The scores on 10 separate scores are combined, resulting in a final score that rates from 0 to 100, with a 0 meaning very severe aphasia and a 100 meaning no aphasia.
The patients will be asked to produce spontaneous, unrehearsed speech. For example, they will be asked common conversational questions or told to describe a picture. From these tests, it is possible to determine the quality of language content, fluency of speech, and ability to access lexical memory.

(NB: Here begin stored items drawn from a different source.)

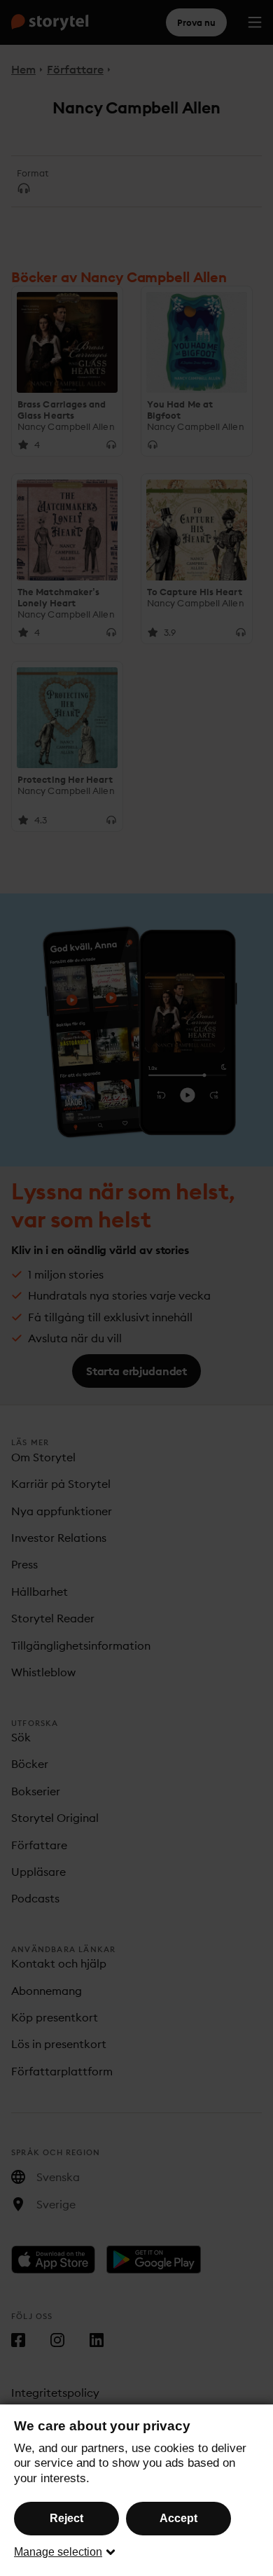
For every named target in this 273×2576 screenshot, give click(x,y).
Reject (66, 2518)
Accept (178, 2518)
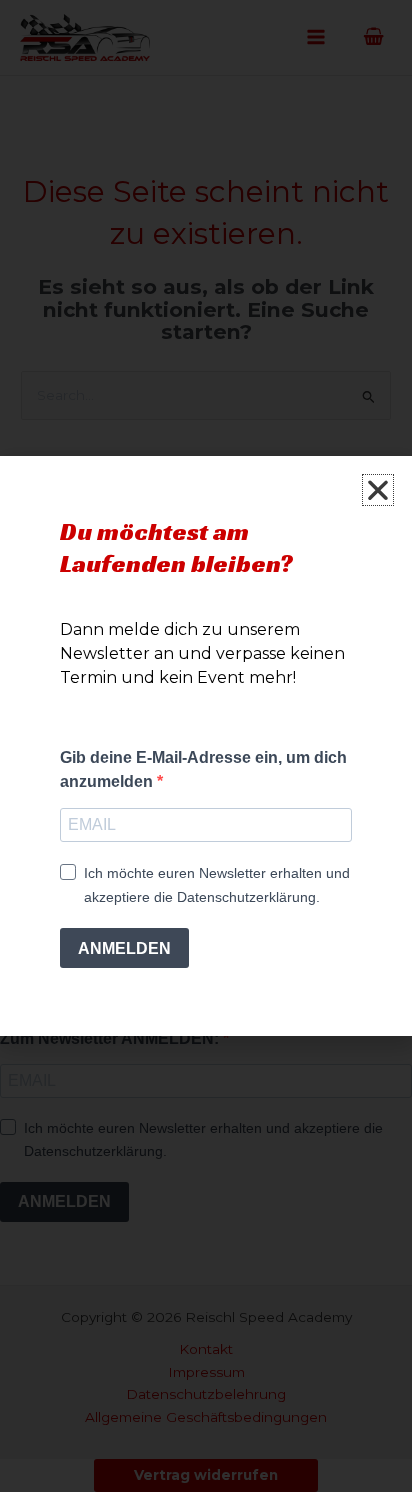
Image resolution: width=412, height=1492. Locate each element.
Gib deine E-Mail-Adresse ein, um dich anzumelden (203, 769)
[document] (206, 746)
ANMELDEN (124, 948)
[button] (378, 490)
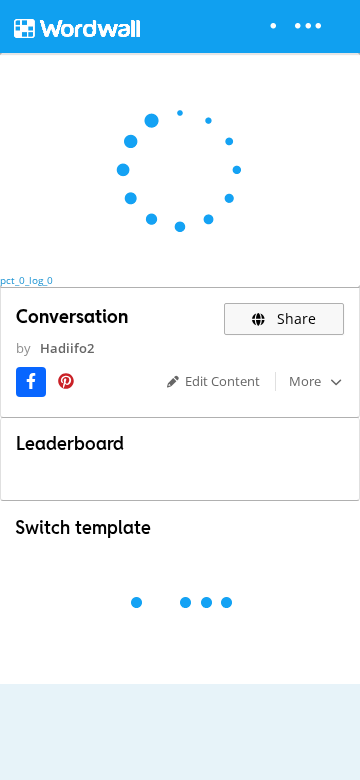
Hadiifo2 (67, 348)
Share (294, 318)
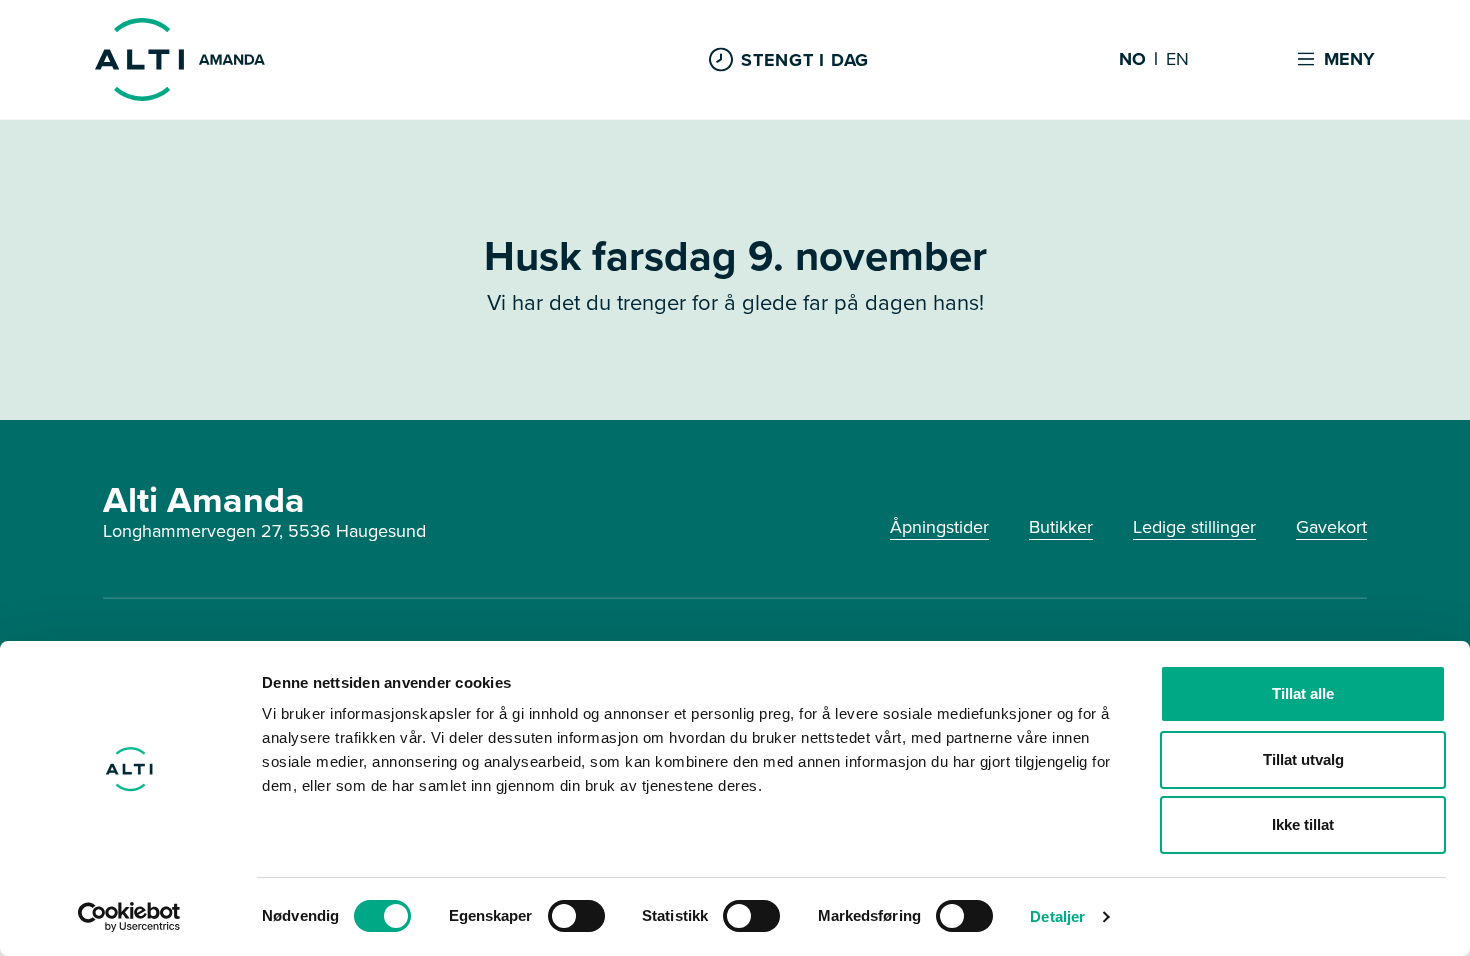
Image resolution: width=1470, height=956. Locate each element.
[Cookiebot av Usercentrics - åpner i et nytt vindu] (129, 917)
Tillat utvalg (1303, 759)
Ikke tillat (1303, 824)
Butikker (1061, 527)
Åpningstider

Their repetition will be tested, as poor ability to repeat words is often seen in conduction aphasia. They will be given progressively longer words, and how accurately they are able to repeat those words can be scored.
A word naming task will also be given. Here, we are able to assess the patient's ability to process semantics while they perform sentence completion or object naming tasks.
Finally, auditory verbal comprehension is tested. The patient will answer yes or no to progressively longer and more difficult prompts.
The most current version of the test, called the Western Aphasia Battery-Revised, was published in 2006, and takes about an hour and a half for the full examination.
The WAB has very high inter-rater reliability with the exception of the speech fluency portion, which requires subjective scoring. It has high internal consistency.